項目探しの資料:
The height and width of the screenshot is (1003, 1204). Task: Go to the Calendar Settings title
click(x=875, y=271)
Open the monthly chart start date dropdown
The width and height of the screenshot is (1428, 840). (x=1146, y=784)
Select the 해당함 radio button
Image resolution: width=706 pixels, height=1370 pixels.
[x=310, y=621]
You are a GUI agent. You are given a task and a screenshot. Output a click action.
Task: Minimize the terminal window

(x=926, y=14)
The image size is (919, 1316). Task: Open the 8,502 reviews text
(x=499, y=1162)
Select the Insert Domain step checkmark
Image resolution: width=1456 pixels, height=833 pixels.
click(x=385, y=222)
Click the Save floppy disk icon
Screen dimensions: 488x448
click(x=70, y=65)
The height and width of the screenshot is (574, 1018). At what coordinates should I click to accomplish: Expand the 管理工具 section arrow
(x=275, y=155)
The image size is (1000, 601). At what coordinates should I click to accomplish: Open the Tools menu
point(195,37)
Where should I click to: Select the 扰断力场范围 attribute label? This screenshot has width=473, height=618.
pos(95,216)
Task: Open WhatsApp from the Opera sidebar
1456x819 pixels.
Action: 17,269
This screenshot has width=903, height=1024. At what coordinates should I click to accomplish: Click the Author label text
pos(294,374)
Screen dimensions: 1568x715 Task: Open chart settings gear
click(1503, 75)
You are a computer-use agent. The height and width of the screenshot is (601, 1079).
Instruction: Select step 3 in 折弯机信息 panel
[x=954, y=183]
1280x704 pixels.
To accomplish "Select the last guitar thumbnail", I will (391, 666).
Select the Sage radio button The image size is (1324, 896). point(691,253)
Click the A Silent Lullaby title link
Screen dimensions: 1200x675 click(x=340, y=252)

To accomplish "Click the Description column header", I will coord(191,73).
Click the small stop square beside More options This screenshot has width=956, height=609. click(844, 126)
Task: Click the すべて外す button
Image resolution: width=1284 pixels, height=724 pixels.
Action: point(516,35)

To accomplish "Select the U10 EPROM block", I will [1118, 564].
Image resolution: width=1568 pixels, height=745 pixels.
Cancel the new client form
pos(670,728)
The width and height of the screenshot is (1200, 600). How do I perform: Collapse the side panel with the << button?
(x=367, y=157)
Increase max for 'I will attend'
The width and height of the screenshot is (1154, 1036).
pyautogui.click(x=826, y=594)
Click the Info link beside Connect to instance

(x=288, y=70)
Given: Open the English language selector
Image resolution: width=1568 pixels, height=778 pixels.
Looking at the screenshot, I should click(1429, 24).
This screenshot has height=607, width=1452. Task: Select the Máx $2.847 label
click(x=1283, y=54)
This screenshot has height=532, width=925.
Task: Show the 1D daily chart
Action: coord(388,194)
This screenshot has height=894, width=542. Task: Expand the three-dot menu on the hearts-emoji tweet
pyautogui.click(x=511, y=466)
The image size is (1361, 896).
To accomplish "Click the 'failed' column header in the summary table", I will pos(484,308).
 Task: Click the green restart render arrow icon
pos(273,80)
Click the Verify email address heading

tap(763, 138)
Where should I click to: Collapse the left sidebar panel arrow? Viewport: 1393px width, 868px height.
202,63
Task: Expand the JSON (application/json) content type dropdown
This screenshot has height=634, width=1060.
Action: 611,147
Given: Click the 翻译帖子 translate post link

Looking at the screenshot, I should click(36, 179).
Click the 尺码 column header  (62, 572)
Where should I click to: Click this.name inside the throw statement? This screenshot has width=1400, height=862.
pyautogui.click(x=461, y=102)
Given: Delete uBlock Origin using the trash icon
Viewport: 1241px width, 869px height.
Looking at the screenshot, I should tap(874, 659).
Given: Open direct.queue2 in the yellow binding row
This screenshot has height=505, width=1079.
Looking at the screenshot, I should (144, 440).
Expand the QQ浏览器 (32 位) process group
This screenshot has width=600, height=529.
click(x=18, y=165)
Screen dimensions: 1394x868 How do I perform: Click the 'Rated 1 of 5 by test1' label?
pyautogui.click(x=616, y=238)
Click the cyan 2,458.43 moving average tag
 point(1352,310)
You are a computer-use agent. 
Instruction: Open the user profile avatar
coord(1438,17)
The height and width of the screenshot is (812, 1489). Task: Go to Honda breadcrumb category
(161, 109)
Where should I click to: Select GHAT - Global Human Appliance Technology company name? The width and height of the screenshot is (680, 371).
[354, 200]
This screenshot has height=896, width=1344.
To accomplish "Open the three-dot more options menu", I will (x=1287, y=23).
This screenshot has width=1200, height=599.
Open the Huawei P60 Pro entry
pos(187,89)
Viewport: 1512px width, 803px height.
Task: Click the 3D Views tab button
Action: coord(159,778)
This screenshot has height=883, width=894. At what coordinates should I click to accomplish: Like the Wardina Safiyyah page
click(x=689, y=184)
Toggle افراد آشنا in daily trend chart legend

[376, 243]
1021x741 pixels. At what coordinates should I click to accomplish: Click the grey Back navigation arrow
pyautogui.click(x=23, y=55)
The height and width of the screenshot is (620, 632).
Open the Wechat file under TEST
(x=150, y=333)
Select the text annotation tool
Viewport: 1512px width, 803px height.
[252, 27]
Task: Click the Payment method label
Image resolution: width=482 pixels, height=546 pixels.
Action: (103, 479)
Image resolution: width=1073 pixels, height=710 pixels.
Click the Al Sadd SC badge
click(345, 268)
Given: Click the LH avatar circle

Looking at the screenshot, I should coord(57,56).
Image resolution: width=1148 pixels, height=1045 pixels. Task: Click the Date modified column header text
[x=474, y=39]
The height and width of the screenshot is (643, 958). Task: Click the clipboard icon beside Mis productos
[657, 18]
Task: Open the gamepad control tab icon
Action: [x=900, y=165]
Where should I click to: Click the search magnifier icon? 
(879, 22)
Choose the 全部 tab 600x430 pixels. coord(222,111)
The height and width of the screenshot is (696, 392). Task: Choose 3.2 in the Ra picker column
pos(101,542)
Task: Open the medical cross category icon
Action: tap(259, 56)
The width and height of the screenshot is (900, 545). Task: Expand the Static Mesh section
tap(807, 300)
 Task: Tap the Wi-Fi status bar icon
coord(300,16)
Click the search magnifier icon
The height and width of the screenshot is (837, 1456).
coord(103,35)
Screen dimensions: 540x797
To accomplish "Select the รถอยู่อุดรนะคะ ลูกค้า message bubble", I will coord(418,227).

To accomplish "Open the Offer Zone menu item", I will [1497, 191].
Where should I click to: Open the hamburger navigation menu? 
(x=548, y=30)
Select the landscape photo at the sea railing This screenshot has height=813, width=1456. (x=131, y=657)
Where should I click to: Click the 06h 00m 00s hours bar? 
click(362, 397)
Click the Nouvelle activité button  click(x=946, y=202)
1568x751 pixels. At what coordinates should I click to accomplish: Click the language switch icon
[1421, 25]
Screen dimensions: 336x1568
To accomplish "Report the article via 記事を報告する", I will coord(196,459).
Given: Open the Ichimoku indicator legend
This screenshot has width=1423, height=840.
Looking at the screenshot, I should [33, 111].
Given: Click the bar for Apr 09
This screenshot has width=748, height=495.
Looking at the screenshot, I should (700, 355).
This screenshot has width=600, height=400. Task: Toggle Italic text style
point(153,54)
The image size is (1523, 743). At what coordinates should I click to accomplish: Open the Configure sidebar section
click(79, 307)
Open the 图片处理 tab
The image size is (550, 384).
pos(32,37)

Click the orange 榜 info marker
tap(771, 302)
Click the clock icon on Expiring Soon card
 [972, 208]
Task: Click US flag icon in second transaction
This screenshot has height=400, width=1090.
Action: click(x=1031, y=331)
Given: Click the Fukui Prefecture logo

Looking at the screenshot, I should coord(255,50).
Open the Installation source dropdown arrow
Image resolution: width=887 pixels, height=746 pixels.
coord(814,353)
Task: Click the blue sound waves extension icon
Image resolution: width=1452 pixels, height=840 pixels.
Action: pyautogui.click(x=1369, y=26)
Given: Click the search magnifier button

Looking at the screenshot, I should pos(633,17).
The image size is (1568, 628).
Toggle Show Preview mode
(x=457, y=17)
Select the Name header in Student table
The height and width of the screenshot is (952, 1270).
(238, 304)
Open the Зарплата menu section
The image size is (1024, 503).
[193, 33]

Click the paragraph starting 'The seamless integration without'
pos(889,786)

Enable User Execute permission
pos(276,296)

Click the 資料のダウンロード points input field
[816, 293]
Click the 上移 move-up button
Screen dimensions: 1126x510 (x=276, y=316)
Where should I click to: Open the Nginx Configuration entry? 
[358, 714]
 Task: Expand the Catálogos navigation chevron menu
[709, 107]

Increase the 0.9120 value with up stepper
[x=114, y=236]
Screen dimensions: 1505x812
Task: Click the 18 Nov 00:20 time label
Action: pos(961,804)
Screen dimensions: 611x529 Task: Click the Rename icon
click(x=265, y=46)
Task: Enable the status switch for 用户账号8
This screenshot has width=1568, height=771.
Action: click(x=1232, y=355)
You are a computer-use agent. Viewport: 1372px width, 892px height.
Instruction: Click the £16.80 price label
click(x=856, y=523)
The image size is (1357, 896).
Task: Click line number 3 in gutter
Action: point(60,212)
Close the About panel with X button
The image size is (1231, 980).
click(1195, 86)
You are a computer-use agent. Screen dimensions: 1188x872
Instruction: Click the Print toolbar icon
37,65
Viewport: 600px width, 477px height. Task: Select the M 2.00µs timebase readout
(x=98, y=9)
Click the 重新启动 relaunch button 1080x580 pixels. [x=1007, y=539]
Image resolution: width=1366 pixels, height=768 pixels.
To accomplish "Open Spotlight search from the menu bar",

* [問題]: 資料のうち「The height and width of the screenshot is (812, 1489).」を含む行で始まり「Action: [x=900, y=165]」を含む行で終わる部分を、「Honda」を「Toyota」に置き換え、ほかは変えずに編集して示してください。

* [演習の解答]:
The height and width of the screenshot is (812, 1489). Task: Go to Toyota breadcrumb category
(161, 109)
Where should I click to: Select GHAT - Global Human Appliance Technology company name? The width and height of the screenshot is (680, 371).
[354, 200]
This screenshot has height=896, width=1344.
To accomplish "Open the three-dot more options menu", I will (x=1287, y=23).
This screenshot has width=1200, height=599.
Open the Huawei P60 Pro entry
pos(187,89)
Viewport: 1512px width, 803px height.
Task: Click the 3D Views tab button
Action: coord(159,778)
This screenshot has height=883, width=894. At what coordinates should I click to accomplish: Like the Wardina Safiyyah page
click(x=689, y=184)
Toggle افراد آشنا in daily trend chart legend

[376, 243]
1021x741 pixels. At what coordinates should I click to accomplish: Click the grey Back navigation arrow
pyautogui.click(x=23, y=55)
The height and width of the screenshot is (620, 632).
Open the Wechat file under TEST
(x=150, y=333)
Select the text annotation tool
Viewport: 1512px width, 803px height.
[252, 27]
Task: Click the Payment method label
Image resolution: width=482 pixels, height=546 pixels.
Action: (103, 479)
Image resolution: width=1073 pixels, height=710 pixels.
Click the Al Sadd SC badge
click(345, 268)
Given: Click the LH avatar circle

Looking at the screenshot, I should coord(57,56).
Image resolution: width=1148 pixels, height=1045 pixels. Task: Click the Date modified column header text
[x=474, y=39]
The height and width of the screenshot is (643, 958). Task: Click the clipboard icon beside Mis productos
[657, 18]
Task: Open the gamepad control tab icon
Action: [x=900, y=165]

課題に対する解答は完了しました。